• Stored data
◇ ◇ ◇ ◇ ◇ ◇ ◇
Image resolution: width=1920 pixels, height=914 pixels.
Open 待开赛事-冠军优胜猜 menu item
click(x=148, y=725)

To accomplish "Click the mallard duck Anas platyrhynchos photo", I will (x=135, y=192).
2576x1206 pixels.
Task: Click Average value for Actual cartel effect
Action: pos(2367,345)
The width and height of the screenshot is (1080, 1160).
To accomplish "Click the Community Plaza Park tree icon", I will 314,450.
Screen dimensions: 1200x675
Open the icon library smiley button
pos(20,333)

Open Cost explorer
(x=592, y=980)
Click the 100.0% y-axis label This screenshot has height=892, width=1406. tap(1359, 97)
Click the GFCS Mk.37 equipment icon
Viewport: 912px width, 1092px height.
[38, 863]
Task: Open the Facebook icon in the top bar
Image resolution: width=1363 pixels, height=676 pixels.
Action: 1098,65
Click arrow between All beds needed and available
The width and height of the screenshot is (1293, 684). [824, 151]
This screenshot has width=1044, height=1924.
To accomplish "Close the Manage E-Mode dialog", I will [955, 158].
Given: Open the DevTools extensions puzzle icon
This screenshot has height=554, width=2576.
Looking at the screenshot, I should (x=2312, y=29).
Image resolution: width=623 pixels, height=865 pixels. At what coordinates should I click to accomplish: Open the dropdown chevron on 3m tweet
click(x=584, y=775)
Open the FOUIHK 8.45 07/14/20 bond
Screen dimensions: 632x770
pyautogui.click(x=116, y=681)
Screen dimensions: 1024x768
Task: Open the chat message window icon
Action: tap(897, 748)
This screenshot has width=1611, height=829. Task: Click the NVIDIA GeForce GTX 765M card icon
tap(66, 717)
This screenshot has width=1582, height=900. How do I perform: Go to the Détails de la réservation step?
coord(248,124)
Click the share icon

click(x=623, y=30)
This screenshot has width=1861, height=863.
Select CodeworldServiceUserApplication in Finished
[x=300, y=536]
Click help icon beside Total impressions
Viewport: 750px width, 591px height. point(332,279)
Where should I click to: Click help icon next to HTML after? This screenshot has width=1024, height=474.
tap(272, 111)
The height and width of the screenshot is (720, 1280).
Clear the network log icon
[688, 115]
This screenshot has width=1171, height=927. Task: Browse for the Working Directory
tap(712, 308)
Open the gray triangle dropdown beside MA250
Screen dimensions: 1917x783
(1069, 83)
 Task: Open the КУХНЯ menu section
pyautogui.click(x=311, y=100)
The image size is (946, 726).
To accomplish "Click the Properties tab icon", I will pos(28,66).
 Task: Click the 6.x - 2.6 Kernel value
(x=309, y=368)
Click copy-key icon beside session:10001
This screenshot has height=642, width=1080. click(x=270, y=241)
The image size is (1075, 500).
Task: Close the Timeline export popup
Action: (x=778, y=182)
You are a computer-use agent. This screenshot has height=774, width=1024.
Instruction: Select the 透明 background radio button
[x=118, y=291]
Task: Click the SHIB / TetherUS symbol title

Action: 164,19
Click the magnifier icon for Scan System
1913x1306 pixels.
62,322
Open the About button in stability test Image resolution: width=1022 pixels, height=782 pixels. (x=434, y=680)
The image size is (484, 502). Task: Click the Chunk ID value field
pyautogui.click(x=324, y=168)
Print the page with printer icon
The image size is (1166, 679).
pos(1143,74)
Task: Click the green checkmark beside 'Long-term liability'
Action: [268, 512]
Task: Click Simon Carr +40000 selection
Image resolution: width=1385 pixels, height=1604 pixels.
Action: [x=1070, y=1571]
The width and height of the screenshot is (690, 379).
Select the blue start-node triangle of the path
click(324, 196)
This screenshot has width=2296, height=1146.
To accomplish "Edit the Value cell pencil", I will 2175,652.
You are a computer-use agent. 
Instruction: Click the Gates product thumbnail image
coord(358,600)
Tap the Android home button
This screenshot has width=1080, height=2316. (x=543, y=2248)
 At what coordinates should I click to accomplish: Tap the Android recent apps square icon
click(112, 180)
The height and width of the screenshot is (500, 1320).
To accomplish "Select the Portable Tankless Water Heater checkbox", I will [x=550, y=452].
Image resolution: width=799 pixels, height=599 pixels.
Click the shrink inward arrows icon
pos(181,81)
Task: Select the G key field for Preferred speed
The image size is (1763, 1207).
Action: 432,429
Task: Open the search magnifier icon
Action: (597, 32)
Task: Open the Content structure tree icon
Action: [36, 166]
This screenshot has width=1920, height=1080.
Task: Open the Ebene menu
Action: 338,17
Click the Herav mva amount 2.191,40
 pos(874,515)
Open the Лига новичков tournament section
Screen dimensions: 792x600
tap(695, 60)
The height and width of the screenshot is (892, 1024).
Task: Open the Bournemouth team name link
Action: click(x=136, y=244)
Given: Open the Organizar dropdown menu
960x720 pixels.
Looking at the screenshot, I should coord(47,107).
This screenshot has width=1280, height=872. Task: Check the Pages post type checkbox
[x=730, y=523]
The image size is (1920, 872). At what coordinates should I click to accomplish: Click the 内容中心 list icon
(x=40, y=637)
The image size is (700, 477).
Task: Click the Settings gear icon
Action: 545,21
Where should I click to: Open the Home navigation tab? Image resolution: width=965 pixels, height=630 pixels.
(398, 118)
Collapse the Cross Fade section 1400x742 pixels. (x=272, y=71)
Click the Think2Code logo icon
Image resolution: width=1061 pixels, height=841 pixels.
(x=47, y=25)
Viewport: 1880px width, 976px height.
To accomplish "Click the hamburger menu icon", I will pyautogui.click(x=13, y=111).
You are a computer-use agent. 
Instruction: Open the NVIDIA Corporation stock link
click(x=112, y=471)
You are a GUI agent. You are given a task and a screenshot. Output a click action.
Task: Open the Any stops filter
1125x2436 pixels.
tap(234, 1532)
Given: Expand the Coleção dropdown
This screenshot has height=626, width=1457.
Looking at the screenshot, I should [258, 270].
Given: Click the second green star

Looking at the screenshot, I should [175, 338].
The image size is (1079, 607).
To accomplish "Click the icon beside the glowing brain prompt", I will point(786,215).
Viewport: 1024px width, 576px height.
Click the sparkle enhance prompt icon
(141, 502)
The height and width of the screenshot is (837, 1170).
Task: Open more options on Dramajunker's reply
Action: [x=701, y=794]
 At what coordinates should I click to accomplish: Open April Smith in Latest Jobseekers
◇ ◇ ◇ ◇ ◇ ◇ ◇
• PROMPT
Return every record, leaving each line exactly as it was given.

• RESULT OF THIS EXERCISE
Image resolution: width=1920 pixels, height=914 pixels.
Open 待开赛事-冠军优胜猜 menu item
click(x=148, y=725)

To accomplish "Click the mallard duck Anas platyrhynchos photo", I will (x=135, y=192).
2576x1206 pixels.
Task: Click Average value for Actual cartel effect
Action: pos(2367,345)
The width and height of the screenshot is (1080, 1160).
To accomplish "Click the Community Plaza Park tree icon", I will 314,450.
Screen dimensions: 1200x675
Open the icon library smiley button
pos(20,333)

Open Cost explorer
(x=592, y=980)
Click the 100.0% y-axis label This screenshot has height=892, width=1406. tap(1359, 97)
Click the GFCS Mk.37 equipment icon
Viewport: 912px width, 1092px height.
[38, 863]
Task: Open the Facebook icon in the top bar
Image resolution: width=1363 pixels, height=676 pixels.
Action: 1098,65
Click arrow between All beds needed and available
The width and height of the screenshot is (1293, 684). [824, 151]
This screenshot has width=1044, height=1924.
To accomplish "Close the Manage E-Mode dialog", I will [955, 158].
Given: Open the DevTools extensions puzzle icon
This screenshot has height=554, width=2576.
Looking at the screenshot, I should (x=2312, y=29).
Image resolution: width=623 pixels, height=865 pixels. At what coordinates should I click to accomplish: Open the dropdown chevron on 3m tweet
click(x=584, y=775)
Open the FOUIHK 8.45 07/14/20 bond
Screen dimensions: 632x770
pyautogui.click(x=116, y=681)
Screen dimensions: 1024x768
Task: Open the chat message window icon
Action: tap(897, 748)
This screenshot has width=1611, height=829. Task: Click the NVIDIA GeForce GTX 765M card icon
tap(66, 717)
This screenshot has width=1582, height=900. How do I perform: Go to the Détails de la réservation step?
coord(248,124)
Click the share icon

click(x=623, y=30)
This screenshot has width=1861, height=863.
Select CodeworldServiceUserApplication in Finished
[x=300, y=536]
Click help icon beside Total impressions
Viewport: 750px width, 591px height. point(332,279)
Where should I click to: Click help icon next to HTML after? This screenshot has width=1024, height=474.
tap(272, 111)
The height and width of the screenshot is (720, 1280).
Clear the network log icon
[688, 115]
This screenshot has width=1171, height=927. Task: Browse for the Working Directory
tap(712, 308)
Open the gray triangle dropdown beside MA250
Screen dimensions: 1917x783
(1069, 83)
 Task: Open the КУХНЯ menu section
pyautogui.click(x=311, y=100)
The image size is (946, 726).
To accomplish "Click the Properties tab icon", I will pos(28,66).
 Task: Click the 6.x - 2.6 Kernel value
(x=309, y=368)
Click copy-key icon beside session:10001
This screenshot has height=642, width=1080. click(x=270, y=241)
The image size is (1075, 500).
Task: Close the Timeline export popup
Action: (x=778, y=182)
You are a computer-use agent. This screenshot has height=774, width=1024.
Instruction: Select the 透明 background radio button
[x=118, y=291]
Task: Click the SHIB / TetherUS symbol title

Action: 164,19
Click the magnifier icon for Scan System
1913x1306 pixels.
62,322
Open the About button in stability test Image resolution: width=1022 pixels, height=782 pixels. (x=434, y=680)
The image size is (484, 502). Task: Click the Chunk ID value field
pyautogui.click(x=324, y=168)
Print the page with printer icon
The image size is (1166, 679).
pos(1143,74)
Task: Click the green checkmark beside 'Long-term liability'
Action: [268, 512]
Task: Click Simon Carr +40000 selection
Image resolution: width=1385 pixels, height=1604 pixels.
Action: [x=1070, y=1571]
The width and height of the screenshot is (690, 379).
Select the blue start-node triangle of the path
click(324, 196)
This screenshot has width=2296, height=1146.
To accomplish "Edit the Value cell pencil", I will 2175,652.
You are a computer-use agent. 
Instruction: Click the Gates product thumbnail image
coord(358,600)
Tap the Android home button
This screenshot has width=1080, height=2316. (x=543, y=2248)
 At what coordinates should I click to accomplish: Tap the Android recent apps square icon
click(112, 180)
The height and width of the screenshot is (500, 1320).
To accomplish "Select the Portable Tankless Water Heater checkbox", I will [x=550, y=452].
Image resolution: width=799 pixels, height=599 pixels.
Click the shrink inward arrows icon
pos(181,81)
Task: Select the G key field for Preferred speed
The image size is (1763, 1207).
Action: 432,429
Task: Open the search magnifier icon
Action: (597, 32)
Task: Open the Content structure tree icon
Action: [36, 166]
This screenshot has width=1920, height=1080.
Task: Open the Ebene menu
Action: 338,17
Click the Herav mva amount 2.191,40
 pos(874,515)
Open the Лига новичков tournament section
Screen dimensions: 792x600
tap(695, 60)
The height and width of the screenshot is (892, 1024).
Task: Open the Bournemouth team name link
Action: click(x=136, y=244)
Given: Open the Organizar dropdown menu
960x720 pixels.
Looking at the screenshot, I should coord(47,107).
This screenshot has width=1280, height=872. Task: Check the Pages post type checkbox
[x=730, y=523]
The image size is (1920, 872). At what coordinates should I click to accomplish: Click the 内容中心 list icon
(x=40, y=637)
The image size is (700, 477).
Task: Click the Settings gear icon
Action: 545,21
Where should I click to: Open the Home navigation tab? Image resolution: width=965 pixels, height=630 pixels.
(398, 118)
Collapse the Cross Fade section 1400x742 pixels. (x=272, y=71)
Click the Think2Code logo icon
Image resolution: width=1061 pixels, height=841 pixels.
(x=47, y=25)
Viewport: 1880px width, 976px height.
To accomplish "Click the hamburger menu icon", I will pyautogui.click(x=13, y=111).
You are a computer-use agent. 
Instruction: Open the NVIDIA Corporation stock link
click(x=112, y=471)
You are a GUI agent. You are given a task and a screenshot. Output a click action.
Task: Open the Any stops filter
1125x2436 pixels.
tap(234, 1532)
Given: Expand the Coleção dropdown
This screenshot has height=626, width=1457.
Looking at the screenshot, I should [258, 270].
Given: Click the second green star

Looking at the screenshot, I should [175, 338].
The image size is (1079, 607).
To accomplish "Click the icon beside the glowing brain prompt", I will point(786,215).
Viewport: 1024px width, 576px height.
Click the sparkle enhance prompt icon
(141, 502)
The height and width of the screenshot is (837, 1170).
Task: Open more options on Dramajunker's reply
Action: [x=701, y=794]
 At what coordinates should I click to accomplish: Open April Smith in Latest Jobseekers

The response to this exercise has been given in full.